• **INSTRUCTIONS FOR THE TASK**
In the text on Vujčić's career, begin at the words "In 2001, he" and stop after "League Finals MVP.". Write that passage again, switching every "Maccabi Tel Aviv" to "Maccabi".

• **PAGE TEXT**
Vujčić made his professional club debut with the Croatian club KK Split, in the 1995–96 season, after coming up through the youth teams of the club. He played with Split through the 2000–01 season. As a member of Split, he wore the number 7 jersey that had once belonged to the former Split star and former NBA player, Toni Kukoč. With Split, Vujčić twice appeared in the Croatian League playoff's finals. With the club at the European-wide level, he also played in 28 FIBA Saporta Cup games (2nd European Level), in 23 FIBA SuproLeague games, and in 34 EuroLeague games (1st European level).

In 2001, he was signed by the Israeli club Maccabi Tel Aviv, as a replacement for Nate Huffman, who was expected to leave the club. At the last moment though, Huffman decided to return to the club for one more season, so Maccabi sent Vujčić on loan to the French club ASVEL Villeurbanne. Vujčić helped ASVEL win the French League championship, for the first time in 21 years. He also played in 14 EuroLeague games that season (2 with Maccabi and 12 with ASVEL), in which he averaged 15.7 points and 6.4 rebounds per game.

With Maccabi Tel Aviv, From 2002 to 2008, he won two EuroLeague championships (2004 and 2005), five Israeli Super League championships, four Israeli State Cups, and one Israeli League Cup. He was also the 2006 Israeli Basketball Premier League Finals MVP.

On 18 June 2008, he signed a two-year contract, worth €4.5 million net income, with the Greek Basket League club Olympiacos Piraeus. On 25 October 2010, he signed a contract with the Turkish Super League club Efes Pilsen. After playing with Split, from 2011 to 2013, he announced his retirement from playing professional basketball.

==National team career==
As a member of the senior Croatian national team, Vujčić played at the 1999 EuroBasket, the 2001 EuroBasket, the 2005 EuroBasket, and the 2009 EuroBasket.

==Managerial and player developmental career==
After he retired from playing professional basketball, Vujcic opened up his own basketball academy, in his home-town of Split, Croatia, where he would go on to help train young players to improve their basketball skills. Two of the main prospects to have been a part of the academy were Dragan Bender, who eventually became the number 4 overall pick of the 2016 NBA draft, and Ante Žižić, who was drafted 23rd overall in the same draft.

• **RECORDS**
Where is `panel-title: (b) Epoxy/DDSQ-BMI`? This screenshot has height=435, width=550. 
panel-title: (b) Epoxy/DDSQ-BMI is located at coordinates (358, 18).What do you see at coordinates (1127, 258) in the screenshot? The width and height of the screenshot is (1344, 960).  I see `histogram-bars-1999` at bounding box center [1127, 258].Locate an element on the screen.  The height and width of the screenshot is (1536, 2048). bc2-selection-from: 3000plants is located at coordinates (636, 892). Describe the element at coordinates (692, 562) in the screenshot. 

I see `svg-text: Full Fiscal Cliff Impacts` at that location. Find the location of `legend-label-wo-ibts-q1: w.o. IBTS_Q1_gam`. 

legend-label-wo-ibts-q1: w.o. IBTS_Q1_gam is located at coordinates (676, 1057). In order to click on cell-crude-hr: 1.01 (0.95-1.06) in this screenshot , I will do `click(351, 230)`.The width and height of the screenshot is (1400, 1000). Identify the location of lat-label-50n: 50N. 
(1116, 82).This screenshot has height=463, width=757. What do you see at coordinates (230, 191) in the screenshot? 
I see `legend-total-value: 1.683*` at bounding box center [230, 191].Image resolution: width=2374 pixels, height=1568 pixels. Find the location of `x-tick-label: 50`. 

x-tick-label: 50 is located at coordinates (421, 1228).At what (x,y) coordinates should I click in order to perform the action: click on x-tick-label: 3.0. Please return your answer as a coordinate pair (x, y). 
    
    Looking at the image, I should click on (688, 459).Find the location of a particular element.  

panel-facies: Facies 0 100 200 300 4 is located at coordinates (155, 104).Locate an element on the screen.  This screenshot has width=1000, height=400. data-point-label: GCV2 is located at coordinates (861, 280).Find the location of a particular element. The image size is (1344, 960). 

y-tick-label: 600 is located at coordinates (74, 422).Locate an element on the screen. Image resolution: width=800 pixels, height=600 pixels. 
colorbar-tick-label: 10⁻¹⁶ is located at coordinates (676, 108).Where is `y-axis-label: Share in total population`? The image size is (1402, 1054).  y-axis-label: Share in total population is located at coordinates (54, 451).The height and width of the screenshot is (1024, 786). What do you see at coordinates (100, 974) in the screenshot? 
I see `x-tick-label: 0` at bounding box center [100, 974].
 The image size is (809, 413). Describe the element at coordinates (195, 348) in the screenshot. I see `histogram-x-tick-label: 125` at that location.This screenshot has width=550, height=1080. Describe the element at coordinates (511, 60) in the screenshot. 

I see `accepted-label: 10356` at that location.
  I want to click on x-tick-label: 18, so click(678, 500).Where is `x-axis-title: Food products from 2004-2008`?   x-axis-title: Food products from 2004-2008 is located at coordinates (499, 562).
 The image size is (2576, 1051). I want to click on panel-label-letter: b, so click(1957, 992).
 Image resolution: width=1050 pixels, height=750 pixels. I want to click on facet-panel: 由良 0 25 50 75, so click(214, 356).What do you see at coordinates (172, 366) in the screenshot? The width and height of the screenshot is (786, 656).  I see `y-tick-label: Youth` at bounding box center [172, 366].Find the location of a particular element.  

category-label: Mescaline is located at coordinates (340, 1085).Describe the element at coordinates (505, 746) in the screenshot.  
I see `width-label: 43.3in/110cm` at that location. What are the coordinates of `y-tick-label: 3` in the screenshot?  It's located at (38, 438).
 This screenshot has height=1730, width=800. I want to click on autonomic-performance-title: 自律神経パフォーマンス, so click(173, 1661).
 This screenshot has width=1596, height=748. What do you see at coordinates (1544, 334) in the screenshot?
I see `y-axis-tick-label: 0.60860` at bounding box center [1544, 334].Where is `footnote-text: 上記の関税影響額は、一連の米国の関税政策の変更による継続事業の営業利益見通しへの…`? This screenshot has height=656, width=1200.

• **WRITTEN ANSWER**
In 2001, he was signed by the Israeli club Maccabi, as a replacement for Nate Huffman, who was expected to leave the club. At the last moment though, Huffman decided to return to the club for one more season, so Maccabi sent Vujčić on loan to the French club ASVEL Villeurbanne. Vujčić helped ASVEL win the French League championship, for the first time in 21 years. He also played in 14 EuroLeague games that season (2 with Maccabi and 12 with ASVEL), in which he averaged 15.7 points and 6.4 rebounds per game.

With Maccabi, From 2002 to 2008, he won two EuroLeague championships (2004 and 2005), five Israeli Super League championships, four Israeli State Cups, and one Israeli League Cup. He was also the 2006 Israeli Basketball Premier League Finals MVP.